→ **TASK DESCRIPTION**: Copy each of the following rows verbatim, keeping every character, space, and line break unchanged.

→ **GIVEN DATA**:
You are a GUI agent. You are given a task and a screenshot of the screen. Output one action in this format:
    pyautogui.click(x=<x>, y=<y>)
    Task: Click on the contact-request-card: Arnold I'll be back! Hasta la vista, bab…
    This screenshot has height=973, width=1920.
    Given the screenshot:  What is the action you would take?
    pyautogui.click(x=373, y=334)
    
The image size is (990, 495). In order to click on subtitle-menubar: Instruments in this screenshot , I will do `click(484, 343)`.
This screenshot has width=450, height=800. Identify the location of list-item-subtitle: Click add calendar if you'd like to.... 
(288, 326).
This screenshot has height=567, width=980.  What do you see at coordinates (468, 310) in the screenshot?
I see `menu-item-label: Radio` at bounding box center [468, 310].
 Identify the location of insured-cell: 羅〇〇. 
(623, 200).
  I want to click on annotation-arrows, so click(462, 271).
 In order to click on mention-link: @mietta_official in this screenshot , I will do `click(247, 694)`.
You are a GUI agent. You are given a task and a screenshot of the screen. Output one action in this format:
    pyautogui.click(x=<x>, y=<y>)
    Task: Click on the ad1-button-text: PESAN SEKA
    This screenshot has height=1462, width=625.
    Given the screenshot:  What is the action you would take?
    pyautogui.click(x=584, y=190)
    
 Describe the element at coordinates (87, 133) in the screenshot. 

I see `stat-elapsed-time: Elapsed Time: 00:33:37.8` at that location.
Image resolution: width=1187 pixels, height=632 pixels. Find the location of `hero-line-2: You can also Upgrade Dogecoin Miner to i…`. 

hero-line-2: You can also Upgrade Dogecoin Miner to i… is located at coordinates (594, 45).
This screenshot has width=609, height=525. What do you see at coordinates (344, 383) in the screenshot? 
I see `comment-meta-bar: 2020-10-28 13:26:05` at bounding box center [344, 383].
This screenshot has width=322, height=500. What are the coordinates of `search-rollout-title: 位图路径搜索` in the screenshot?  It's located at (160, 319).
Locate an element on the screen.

→ **SOLUTION TO THIS EXERCISE**:
You are a GUI agent. You are given a task and a screenshot of the screen. Output one action in this format:
    pyautogui.click(x=<x>, y=<y>)
    Task: Click on the contact-request-card: Arnold I'll be back! Hasta la vista, bab…
    This screenshot has height=973, width=1920.
    Given the screenshot:  What is the action you would take?
    pyautogui.click(x=373, y=334)
    
The image size is (990, 495). In order to click on subtitle-menubar: Instruments in this screenshot , I will do `click(484, 343)`.
This screenshot has width=450, height=800. Identify the location of list-item-subtitle: Click add calendar if you'd like to.... 
(288, 326).
This screenshot has height=567, width=980.  What do you see at coordinates (468, 310) in the screenshot?
I see `menu-item-label: Radio` at bounding box center [468, 310].
 Identify the location of insured-cell: 羅〇〇. 
(623, 200).
  I want to click on annotation-arrows, so click(462, 271).
 In order to click on mention-link: @mietta_official in this screenshot , I will do `click(247, 694)`.
You are a GUI agent. You are given a task and a screenshot of the screen. Output one action in this format:
    pyautogui.click(x=<x>, y=<y>)
    Task: Click on the ad1-button-text: PESAN SEKA
    This screenshot has height=1462, width=625.
    Given the screenshot:  What is the action you would take?
    pyautogui.click(x=584, y=190)
    
 Describe the element at coordinates (87, 133) in the screenshot. 

I see `stat-elapsed-time: Elapsed Time: 00:33:37.8` at that location.
Image resolution: width=1187 pixels, height=632 pixels. Find the location of `hero-line-2: You can also Upgrade Dogecoin Miner to i…`. 

hero-line-2: You can also Upgrade Dogecoin Miner to i… is located at coordinates (594, 45).
This screenshot has width=609, height=525. What do you see at coordinates (344, 383) in the screenshot? 
I see `comment-meta-bar: 2020-10-28 13:26:05` at bounding box center [344, 383].
This screenshot has width=322, height=500. What are the coordinates of `search-rollout-title: 位图路径搜索` in the screenshot?  It's located at (160, 319).
Locate an element on the screen.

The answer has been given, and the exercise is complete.